PUENTE DE LOS CARRIZALES (LA UÑA) SOBRE EL RÍO ESLA. PUENTE PEONIL MODERNO

Pero yo siempre oí, y lo utilicé en mis años jóvenes de cazador, que las perdices corrían por entre las hierbas altas y las enraizadas escobas a peonil cual alma que quiere llevar el diablo. Sin perro, misión imposible seguirlas o localizarlas. Todavía hoy, en mis caminatas por el monte te puedes encontrar con algún bando de perdices pardas o rojas que, al verte, levantan el vuelo o desaparecen raudas a peonil. Es todo un espectáculo ver como se esconde entre la maleza la perdiz-madre seguida de sus polluelos recién nacidos y sin capacidad para volar.

Ya quedamos pocos usuarios que en español utilicemos la palabra peonil, a la que derrotó su pariente peatonal, con origen en peatón, adoptada del francés piéton. Peatón lo registra por primera vez el DRAE en 1884; para peatonal hay que esperar hasta 1989. Unas vez más, de esa lucha entre el campo y la ciudad, sale vencedora esta última. Ya no se oye ni se escucha «Qué descansada vida / la del que huye del mundanal rüido…»

Cómo dice la canción, ¿de dónde viene?, ¿con quién se relaciona? ¿cómo está formada? Dos son sus elementos compositivos de la palabra PEONIL: PEÓN (lexema) e –IL (sufijo formador de adjetivos que indican relativo o perteneciente o la cualidad, como en este caso).

Para PEÓN tenemos que remontarnos a PIE, procedente del latín PES, DIS  a través de su acusativo PĒDEM > PEE (pérdida de la desinencia del acusativo y de la consonante bilabial intervocálica) >PIE (disimilación).

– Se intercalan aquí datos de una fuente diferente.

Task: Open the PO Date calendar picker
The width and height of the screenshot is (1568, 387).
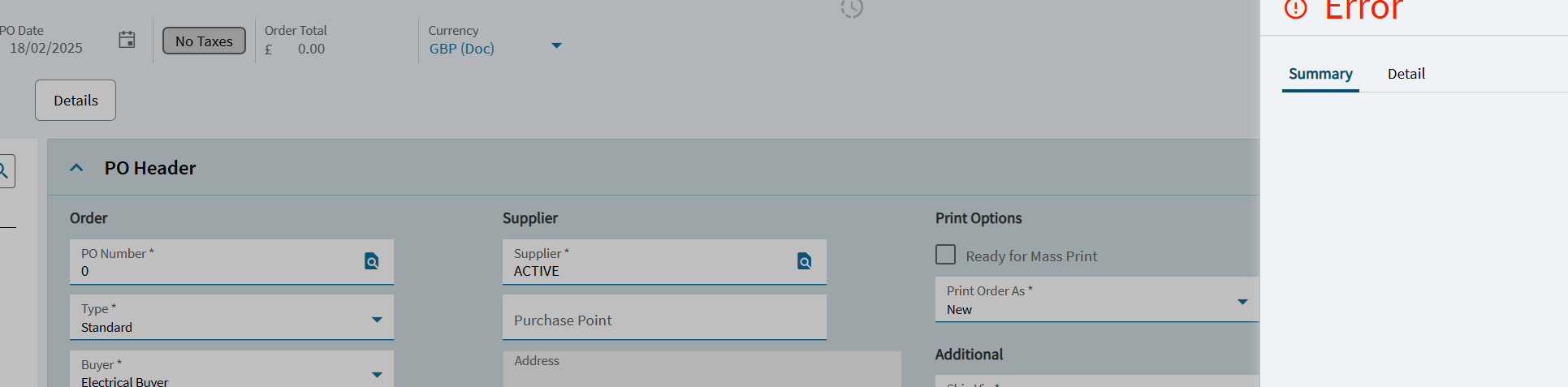Action: (127, 40)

La forma clásica PES-DIS genera en latín vulgar un nuevo sustantivo PĒDO, NIS ‘que tiene grandes pies’. Esta es su evolución fonética:

PĒDONEM > PEDONE (pérdida de la terminación de acusativo) > PEONE (pérdida de la oclusiva sonora intervocálica) > PEÓN (apócope medieval de –e) ‘el que anda a pie’. Ya lo encontramos en el Cantar de mio Cid (s. XII-XIII):

Sus caballeros fortuna alcanzan,
a cada uno de ellos, caen cien marcos de plata;
y a los peones, la mitad sin falta. (vv. 512-514).